He outlined his thoughts on disruptive solutions miners should be looking to apply to the workplace for Mining Journal's Global Leadership Report.
"Most of the outcropping deposits have been found and so there will be a need for new exploration techniques, technologies and attitudes to make new discoveries at depth - this needs breakthroughs in 2D and 3D seismic techniques, structural surveys, better understanding and interpretation at depth," he said.
"Becoming truly competent in these disciplines will be genuinely disruptive for the industry because otherwise it's going to be simply too expensive to explore and make discoveries.
"That needs to happen within 10 years. We're going to continue to see electrification of mines and we have to build new mines with that in mind."
Tonkin also expected automation to improve with increasing electrification but said automation was yet to translate well to underground operations.
He believes the underground workplace will become cleaner due to automation, electrification and then non-blasting technologies, with underground deposits able to be mined on a larger scale once they overcame ventilation constraints.
"Otherwise, without structural changes leaders still need to have an eye to the ‘one percenters', the optimising and tweaking," he said.

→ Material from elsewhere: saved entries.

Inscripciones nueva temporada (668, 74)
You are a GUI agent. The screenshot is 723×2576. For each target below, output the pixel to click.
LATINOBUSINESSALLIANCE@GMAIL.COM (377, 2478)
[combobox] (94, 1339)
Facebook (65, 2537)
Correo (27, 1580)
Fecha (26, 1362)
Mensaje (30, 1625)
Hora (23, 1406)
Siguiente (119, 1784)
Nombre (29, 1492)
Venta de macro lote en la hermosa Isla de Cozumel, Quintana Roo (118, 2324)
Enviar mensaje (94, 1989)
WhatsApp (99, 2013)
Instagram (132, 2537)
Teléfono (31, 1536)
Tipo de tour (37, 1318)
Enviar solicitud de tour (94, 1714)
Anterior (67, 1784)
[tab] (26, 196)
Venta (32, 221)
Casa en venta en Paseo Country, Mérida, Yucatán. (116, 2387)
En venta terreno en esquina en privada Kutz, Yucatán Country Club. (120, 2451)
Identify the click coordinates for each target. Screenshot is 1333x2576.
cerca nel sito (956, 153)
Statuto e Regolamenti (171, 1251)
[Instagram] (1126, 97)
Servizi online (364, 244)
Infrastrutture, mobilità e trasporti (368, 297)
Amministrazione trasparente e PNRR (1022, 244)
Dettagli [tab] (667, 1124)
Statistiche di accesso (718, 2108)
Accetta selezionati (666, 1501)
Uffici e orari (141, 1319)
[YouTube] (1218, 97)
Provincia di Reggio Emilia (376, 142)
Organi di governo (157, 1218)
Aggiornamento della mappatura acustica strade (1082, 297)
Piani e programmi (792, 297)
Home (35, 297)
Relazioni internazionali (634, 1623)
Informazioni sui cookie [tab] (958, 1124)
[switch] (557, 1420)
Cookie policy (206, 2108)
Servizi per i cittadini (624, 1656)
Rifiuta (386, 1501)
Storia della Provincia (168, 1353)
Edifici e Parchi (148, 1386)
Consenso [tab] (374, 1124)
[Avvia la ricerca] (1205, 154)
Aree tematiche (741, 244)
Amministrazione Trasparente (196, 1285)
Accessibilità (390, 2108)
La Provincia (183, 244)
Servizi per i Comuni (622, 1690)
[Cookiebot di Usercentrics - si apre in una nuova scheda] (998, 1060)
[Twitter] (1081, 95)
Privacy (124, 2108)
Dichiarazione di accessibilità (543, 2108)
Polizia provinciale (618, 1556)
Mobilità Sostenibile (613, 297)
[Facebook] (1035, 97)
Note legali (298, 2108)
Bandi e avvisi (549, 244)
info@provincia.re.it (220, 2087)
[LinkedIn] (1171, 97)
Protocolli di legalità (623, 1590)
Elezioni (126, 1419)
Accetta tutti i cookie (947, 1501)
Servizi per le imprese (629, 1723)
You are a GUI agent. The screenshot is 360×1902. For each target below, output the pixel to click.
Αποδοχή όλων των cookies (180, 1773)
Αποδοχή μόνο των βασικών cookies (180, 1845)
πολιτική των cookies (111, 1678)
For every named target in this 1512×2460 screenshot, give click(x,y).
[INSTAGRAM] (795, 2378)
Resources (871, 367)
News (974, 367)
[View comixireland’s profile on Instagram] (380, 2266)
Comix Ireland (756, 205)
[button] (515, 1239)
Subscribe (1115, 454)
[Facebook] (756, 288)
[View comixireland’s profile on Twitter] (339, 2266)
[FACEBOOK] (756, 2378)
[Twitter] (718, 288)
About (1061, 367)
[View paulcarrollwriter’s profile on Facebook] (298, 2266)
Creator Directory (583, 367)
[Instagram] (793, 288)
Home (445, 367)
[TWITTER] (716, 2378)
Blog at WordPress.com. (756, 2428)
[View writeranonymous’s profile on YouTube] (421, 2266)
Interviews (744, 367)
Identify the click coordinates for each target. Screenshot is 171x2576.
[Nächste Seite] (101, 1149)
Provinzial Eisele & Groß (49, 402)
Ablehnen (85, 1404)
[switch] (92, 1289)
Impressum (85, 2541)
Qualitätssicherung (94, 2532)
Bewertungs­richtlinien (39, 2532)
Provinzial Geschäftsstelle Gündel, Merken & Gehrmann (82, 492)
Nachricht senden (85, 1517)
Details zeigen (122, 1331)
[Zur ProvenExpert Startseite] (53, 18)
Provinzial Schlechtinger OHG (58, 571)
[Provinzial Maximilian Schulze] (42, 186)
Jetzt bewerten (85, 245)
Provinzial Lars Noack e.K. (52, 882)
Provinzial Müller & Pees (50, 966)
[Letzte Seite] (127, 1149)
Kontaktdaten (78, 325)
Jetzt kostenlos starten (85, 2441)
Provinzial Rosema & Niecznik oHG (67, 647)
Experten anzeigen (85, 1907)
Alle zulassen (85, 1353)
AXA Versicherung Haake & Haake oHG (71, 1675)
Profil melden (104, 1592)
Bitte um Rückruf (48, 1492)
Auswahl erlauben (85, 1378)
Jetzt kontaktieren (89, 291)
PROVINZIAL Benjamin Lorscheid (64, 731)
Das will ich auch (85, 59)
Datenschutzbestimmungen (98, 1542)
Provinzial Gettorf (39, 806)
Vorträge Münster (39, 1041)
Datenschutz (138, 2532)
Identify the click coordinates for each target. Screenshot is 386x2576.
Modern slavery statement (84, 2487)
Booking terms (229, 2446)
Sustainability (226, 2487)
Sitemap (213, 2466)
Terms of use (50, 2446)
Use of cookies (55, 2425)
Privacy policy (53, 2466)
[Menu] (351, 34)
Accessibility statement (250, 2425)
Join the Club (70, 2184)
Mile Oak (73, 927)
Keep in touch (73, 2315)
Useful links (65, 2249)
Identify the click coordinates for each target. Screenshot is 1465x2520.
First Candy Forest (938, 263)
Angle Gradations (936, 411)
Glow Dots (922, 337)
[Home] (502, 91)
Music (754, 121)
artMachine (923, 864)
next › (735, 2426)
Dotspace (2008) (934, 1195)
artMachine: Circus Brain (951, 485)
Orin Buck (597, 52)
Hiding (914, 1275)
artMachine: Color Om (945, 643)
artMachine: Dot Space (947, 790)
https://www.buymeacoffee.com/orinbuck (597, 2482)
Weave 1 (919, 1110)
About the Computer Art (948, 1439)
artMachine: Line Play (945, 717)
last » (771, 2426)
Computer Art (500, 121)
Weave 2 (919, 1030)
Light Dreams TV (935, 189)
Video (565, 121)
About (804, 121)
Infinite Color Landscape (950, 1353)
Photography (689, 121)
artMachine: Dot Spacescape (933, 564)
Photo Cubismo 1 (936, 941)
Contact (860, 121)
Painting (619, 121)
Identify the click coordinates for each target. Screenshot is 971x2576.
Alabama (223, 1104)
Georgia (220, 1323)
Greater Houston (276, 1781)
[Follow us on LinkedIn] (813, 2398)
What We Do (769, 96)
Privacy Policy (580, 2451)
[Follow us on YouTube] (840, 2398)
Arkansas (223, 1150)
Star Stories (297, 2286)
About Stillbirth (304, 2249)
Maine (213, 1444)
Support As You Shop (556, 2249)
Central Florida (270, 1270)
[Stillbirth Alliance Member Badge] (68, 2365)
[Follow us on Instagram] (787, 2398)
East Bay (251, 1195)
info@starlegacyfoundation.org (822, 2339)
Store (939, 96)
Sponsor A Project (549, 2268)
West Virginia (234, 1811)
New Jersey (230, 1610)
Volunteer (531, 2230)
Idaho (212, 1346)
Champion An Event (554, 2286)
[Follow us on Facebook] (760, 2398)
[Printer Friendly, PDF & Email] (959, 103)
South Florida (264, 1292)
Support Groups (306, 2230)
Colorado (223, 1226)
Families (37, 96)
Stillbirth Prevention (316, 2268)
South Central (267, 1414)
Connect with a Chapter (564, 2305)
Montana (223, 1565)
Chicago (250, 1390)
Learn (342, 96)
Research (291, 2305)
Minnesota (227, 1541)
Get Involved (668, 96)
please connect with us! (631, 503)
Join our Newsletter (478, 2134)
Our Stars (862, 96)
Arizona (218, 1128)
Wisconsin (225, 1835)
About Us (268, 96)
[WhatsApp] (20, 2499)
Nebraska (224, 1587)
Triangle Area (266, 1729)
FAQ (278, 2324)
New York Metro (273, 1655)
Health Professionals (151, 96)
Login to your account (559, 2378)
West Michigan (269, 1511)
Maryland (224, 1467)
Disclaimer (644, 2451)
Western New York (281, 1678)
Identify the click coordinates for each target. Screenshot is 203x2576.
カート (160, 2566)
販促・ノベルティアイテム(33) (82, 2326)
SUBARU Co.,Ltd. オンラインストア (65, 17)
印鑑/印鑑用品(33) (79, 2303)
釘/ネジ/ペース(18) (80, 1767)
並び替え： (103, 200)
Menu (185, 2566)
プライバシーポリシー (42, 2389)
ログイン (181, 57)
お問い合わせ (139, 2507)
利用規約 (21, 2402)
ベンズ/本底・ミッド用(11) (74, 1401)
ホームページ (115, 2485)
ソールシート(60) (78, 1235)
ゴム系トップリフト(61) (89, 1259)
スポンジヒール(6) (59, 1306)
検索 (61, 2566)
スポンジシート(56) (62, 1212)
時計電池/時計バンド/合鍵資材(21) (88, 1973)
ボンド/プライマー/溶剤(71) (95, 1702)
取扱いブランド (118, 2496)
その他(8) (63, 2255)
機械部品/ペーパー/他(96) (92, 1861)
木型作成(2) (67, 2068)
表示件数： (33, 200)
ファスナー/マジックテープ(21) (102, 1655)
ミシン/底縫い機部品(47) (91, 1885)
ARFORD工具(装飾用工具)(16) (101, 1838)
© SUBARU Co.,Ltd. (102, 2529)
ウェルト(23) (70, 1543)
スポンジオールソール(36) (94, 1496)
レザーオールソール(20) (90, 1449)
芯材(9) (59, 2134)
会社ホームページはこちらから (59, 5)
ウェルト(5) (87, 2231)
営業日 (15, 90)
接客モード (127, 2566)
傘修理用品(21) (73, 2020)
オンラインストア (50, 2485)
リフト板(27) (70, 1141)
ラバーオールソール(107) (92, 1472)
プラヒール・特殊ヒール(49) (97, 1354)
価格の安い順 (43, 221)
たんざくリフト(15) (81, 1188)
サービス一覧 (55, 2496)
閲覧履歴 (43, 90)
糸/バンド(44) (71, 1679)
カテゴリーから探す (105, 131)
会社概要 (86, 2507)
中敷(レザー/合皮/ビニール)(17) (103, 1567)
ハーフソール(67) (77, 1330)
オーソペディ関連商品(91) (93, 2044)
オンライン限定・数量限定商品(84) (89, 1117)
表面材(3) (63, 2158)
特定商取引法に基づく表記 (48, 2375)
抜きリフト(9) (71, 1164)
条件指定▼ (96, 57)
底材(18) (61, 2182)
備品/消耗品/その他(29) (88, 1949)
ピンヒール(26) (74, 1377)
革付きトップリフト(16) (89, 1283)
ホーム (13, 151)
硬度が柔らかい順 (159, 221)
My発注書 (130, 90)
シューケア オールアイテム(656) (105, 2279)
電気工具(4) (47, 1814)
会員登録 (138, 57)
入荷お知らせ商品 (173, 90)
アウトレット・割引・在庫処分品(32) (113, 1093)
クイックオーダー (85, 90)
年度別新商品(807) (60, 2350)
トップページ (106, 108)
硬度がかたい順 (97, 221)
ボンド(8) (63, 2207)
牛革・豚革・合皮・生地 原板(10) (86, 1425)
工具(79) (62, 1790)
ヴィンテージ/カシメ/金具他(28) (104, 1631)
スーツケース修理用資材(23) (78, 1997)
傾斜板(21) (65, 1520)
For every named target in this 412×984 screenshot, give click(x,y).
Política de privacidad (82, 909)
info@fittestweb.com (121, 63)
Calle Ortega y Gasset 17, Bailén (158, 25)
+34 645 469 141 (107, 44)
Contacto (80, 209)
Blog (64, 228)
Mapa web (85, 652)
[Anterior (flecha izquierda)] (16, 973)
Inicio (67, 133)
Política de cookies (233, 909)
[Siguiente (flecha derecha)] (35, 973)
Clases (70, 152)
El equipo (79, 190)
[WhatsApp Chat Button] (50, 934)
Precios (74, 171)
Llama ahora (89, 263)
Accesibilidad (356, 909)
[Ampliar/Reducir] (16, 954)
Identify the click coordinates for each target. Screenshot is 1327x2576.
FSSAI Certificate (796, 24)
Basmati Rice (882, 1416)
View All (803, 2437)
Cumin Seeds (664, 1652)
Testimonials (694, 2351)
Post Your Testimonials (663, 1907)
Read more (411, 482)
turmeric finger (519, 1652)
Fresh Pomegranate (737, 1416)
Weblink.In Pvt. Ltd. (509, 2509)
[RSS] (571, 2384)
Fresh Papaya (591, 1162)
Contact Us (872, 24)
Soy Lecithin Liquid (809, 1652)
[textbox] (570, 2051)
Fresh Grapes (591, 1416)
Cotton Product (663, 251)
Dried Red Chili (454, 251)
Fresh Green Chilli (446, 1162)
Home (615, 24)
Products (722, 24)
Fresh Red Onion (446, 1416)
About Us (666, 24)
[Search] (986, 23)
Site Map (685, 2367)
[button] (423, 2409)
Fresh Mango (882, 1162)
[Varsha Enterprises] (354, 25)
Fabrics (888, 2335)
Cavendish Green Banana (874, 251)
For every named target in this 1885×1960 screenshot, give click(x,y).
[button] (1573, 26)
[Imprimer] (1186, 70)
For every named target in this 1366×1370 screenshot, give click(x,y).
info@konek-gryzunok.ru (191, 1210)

Northern Star's focus is underground, hard rock gold mining at its assets in Australia and Alaska and it made record full-year gold sales to June 30 of 840,580 ounces.
This article was based on the answer to one of four questions Northern Star Resources CEO Stuart Tonkin was asked as part of his interview for Mining Journal's Global Leadership Report. The report focus this year was ‘The Workplace of the Future'. The research included open interviews with some 20 major mining executives and a survey of more than 500 industry professionals. The results will be released in late August.